▸ **What the task requires**: Return, from the listing below, each line where the word "computer" appears.

▸ **Supplied data**:
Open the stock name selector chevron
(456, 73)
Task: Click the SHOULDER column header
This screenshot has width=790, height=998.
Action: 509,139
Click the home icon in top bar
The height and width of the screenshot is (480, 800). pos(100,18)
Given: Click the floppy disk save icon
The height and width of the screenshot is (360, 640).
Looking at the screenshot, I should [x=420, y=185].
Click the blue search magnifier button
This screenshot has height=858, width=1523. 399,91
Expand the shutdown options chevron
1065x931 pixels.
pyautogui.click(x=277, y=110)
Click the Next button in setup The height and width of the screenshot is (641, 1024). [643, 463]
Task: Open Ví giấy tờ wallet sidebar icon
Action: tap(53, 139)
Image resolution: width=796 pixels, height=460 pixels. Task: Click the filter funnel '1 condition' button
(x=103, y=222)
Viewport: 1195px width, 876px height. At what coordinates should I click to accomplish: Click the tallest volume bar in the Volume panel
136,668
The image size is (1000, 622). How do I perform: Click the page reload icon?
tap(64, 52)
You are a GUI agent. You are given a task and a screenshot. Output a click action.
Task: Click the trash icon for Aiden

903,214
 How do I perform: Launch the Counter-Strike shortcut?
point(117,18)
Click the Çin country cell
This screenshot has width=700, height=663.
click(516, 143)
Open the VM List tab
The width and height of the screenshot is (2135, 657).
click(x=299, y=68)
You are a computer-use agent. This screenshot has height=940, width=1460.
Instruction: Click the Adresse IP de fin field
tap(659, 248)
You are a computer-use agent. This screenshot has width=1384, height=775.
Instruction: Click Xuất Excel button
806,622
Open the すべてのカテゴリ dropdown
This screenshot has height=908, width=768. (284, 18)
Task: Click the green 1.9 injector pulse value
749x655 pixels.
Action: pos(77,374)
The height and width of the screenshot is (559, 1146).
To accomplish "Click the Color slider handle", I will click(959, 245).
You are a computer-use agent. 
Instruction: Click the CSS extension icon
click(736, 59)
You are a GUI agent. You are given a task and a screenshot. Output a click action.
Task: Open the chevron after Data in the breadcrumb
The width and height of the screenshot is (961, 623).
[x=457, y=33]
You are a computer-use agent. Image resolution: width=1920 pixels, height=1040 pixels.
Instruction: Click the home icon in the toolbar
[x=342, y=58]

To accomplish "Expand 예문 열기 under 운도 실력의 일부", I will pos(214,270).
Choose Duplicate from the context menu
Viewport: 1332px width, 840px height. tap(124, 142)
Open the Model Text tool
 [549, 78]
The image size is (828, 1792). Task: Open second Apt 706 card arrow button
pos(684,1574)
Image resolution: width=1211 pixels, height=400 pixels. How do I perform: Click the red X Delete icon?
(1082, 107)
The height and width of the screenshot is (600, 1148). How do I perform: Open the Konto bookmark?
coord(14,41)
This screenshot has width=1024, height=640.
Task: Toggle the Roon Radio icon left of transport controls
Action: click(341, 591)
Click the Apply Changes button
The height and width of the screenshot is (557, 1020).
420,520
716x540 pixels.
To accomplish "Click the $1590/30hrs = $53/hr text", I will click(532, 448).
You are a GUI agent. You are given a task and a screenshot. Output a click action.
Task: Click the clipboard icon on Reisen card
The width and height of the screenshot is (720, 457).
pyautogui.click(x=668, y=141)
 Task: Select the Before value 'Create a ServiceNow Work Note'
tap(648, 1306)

▸ **Exercise response**:
You are a computer-use agent. This screenshot has height=940, width=1460.
You are a computer-use agent. This screenshot has width=1384, height=775.
You are a computer-use agent. 
You are a computer-use agent. Image resolution: width=1920 pixels, height=1040 pixels.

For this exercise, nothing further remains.